_Data for this task_.
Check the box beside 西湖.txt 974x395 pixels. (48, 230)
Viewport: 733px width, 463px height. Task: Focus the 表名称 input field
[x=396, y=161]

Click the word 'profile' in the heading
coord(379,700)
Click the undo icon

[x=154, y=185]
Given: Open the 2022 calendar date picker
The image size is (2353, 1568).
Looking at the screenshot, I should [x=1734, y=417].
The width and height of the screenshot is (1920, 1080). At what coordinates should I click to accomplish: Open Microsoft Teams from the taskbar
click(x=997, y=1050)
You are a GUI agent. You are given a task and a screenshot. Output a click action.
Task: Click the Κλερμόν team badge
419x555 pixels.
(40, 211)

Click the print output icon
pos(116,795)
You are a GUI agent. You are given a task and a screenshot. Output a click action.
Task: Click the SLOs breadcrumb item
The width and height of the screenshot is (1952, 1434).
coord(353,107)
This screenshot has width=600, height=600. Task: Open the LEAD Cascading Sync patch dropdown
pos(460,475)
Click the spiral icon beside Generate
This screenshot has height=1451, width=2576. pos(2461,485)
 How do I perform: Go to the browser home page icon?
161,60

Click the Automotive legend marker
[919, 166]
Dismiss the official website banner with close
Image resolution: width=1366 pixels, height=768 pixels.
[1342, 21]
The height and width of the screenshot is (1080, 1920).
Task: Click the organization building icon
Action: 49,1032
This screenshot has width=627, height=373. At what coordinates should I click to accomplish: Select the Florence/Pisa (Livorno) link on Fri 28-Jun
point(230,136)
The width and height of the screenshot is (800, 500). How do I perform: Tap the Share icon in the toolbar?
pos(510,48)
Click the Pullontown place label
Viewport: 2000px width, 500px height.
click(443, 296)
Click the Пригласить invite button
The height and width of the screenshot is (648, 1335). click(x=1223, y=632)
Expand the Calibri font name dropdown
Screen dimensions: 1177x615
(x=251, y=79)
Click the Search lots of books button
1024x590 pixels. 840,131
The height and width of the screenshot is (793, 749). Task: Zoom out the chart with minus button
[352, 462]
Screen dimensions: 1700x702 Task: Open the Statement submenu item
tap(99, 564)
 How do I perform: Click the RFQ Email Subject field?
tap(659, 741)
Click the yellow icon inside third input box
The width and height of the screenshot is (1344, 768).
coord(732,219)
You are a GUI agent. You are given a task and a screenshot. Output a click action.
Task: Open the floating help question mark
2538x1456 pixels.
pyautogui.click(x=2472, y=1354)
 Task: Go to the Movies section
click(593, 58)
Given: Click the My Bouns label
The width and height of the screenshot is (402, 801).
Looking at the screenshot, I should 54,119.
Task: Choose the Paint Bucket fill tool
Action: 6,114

_What is needed_.
Could you reproduce the listing above with every "GUI agent" changed to "computer-use agent" and all other text left as it is?

_Task output_.
Check the box beside 西湖.txt 974x395 pixels. (48, 230)
Viewport: 733px width, 463px height. Task: Focus the 表名称 input field
[x=396, y=161]

Click the word 'profile' in the heading
coord(379,700)
Click the undo icon

[x=154, y=185]
Given: Open the 2022 calendar date picker
The image size is (2353, 1568).
Looking at the screenshot, I should [x=1734, y=417].
The width and height of the screenshot is (1920, 1080). At what coordinates should I click to accomplish: Open Microsoft Teams from the taskbar
click(x=997, y=1050)
You are a computer-use agent. You are given a task and a screenshot. Output a click action.
Task: Click the Κλερμόν team badge
419x555 pixels.
(40, 211)

Click the print output icon
pos(116,795)
You are a computer-use agent. You are given a task and a screenshot. Output a click action.
Task: Click the SLOs breadcrumb item
The width and height of the screenshot is (1952, 1434).
coord(353,107)
This screenshot has width=600, height=600. Task: Open the LEAD Cascading Sync patch dropdown
pos(460,475)
Click the spiral icon beside Generate
This screenshot has height=1451, width=2576. pos(2461,485)
 How do I perform: Go to the browser home page icon?
161,60

Click the Automotive legend marker
[919, 166]
Dismiss the official website banner with close
Image resolution: width=1366 pixels, height=768 pixels.
[1342, 21]
The height and width of the screenshot is (1080, 1920).
Task: Click the organization building icon
Action: 49,1032
This screenshot has width=627, height=373. At what coordinates should I click to accomplish: Select the Florence/Pisa (Livorno) link on Fri 28-Jun
point(230,136)
The width and height of the screenshot is (800, 500). How do I perform: Tap the Share icon in the toolbar?
pos(510,48)
Click the Pullontown place label
Viewport: 2000px width, 500px height.
click(443, 296)
Click the Пригласить invite button
The height and width of the screenshot is (648, 1335). click(x=1223, y=632)
Expand the Calibri font name dropdown
Screen dimensions: 1177x615
(x=251, y=79)
Click the Search lots of books button
1024x590 pixels. 840,131
The height and width of the screenshot is (793, 749). Task: Zoom out the chart with minus button
[352, 462]
Screen dimensions: 1700x702 Task: Open the Statement submenu item
tap(99, 564)
 How do I perform: Click the RFQ Email Subject field?
tap(659, 741)
Click the yellow icon inside third input box
The width and height of the screenshot is (1344, 768).
coord(732,219)
You are a computer-use agent. You are given a task and a screenshot. Output a click action.
Task: Open the floating help question mark
2538x1456 pixels.
pyautogui.click(x=2472, y=1354)
 Task: Go to the Movies section
click(593, 58)
Given: Click the My Bouns label
The width and height of the screenshot is (402, 801).
Looking at the screenshot, I should 54,119.
Task: Choose the Paint Bucket fill tool
Action: 6,114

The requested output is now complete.